We Real Cool

Image: Looking for Soul

My first encounter with the poem “We Real Cool” by the African American writer Gwendolyn Brooks was in 1999. I was a half-formed college student on exchange from a Canadian university to one in the north of England. The campus was adjacent to farmland where sheep and cows roamed—the air reeked of dung during warm weather. The class was American literature, which was taught by a team of British professors, all male. This was my only course with a reading list that wasn’t dominated by dead white men. I chose to take it because there was a section on the Harlem Renaissance and African American writing featuring the work of Brooks, Langston Hughes, Countee Cullen, Jean Toomer, and Amiri Baraka. There was also the amusement factor of viewing America through an English lens.

I was not aware of it then, but in retrospect I desperately needed an entry into literature that did not insist on the idea of a universal experience. I yearned for voices beyond Chaucer, Milton, and Shakespeare. As the writer Junot Diaz has said, “If you want to make a human being a monster, deny them, at the cultural level, any reflection of themselves.” Deep down, I knew I would become inhuman if I failed to find myself—a Chinese Canadian girl, the first child of immigrants from Hong Kong—somewhere in the books I was consuming for my degree. At that time, my sense of self was fractured, body and mind so distant that I seemed affectless when faced with painful events. My essays and fiction also suffered; I didn’t sound like myself, but rather a poor imitation of dead white writers.

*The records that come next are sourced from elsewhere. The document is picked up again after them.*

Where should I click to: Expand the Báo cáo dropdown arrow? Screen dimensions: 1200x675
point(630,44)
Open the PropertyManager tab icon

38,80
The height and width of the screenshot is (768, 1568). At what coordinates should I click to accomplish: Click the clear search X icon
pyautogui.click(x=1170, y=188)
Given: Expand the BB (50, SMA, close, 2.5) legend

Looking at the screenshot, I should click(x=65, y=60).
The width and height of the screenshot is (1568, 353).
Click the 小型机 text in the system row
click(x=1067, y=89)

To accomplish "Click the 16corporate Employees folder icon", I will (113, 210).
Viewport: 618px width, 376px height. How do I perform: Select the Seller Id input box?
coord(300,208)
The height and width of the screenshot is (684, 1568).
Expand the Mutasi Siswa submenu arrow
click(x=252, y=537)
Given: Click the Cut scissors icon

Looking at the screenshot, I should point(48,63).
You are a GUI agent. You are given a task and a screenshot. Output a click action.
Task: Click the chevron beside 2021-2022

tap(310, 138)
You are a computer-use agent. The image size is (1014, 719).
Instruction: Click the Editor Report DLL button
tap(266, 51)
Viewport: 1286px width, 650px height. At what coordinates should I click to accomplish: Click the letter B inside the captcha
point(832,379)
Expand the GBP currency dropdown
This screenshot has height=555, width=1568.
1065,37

The majority of the students in this literature class were from the United Kingdom. There two Americans: one white woman and one black man. As an introduction to African American writing, one of the professors—a younger white man who was known for teaching the Quentin Tarantino film Reservoir Dogs in another class—told us about going on a walk on 125th Street in New York and how Harlem was safe and the people were friendly, as if we believed otherwise. The African American student and I exchanged looks to confirm that this was really happening. Then the prof played the song “Straight Outta Compton” by hip-hop group N.W.A. We were witnessing a well-meaning attempt to be cool that felt vaguely insulting. This may have been the moment when I mastered the art of giving side-eye.

Since that American literature class, I’ve thought a lot about one Gwendolyn Brooks biographical detail: as she grew older, she became more militant about black nationalism. I think about often this because as I age, I find myself more becoming more political about my identity. When I returned to Vancouver after those semesters abroad, I took an Asian American literature class. I read books where I saw myself reflected. In my writing, I began to develop my own voice. Four years later, I moved to New York, where I lived on 122nd Street, a short walk from the Magic Johnson Theatres and the Studio Museum in Harlem. My neighbours celebrated Juneteenth, a holiday that was new to me.

Last year in Hong Kong, where I currently reside, I watched Southside with You, a film inspired by the first date between Barack Obama and Michelle Robinson. There’s a scene where Barack recites “We Real Cool” to Michelle as they stand before a painting by the African American artist Ernie Barnes. It’s a magical moment: two clever, beautiful people bonding over art that reflects their cultural history, their humanity. I won’t lie: I cried as I watched this unfold.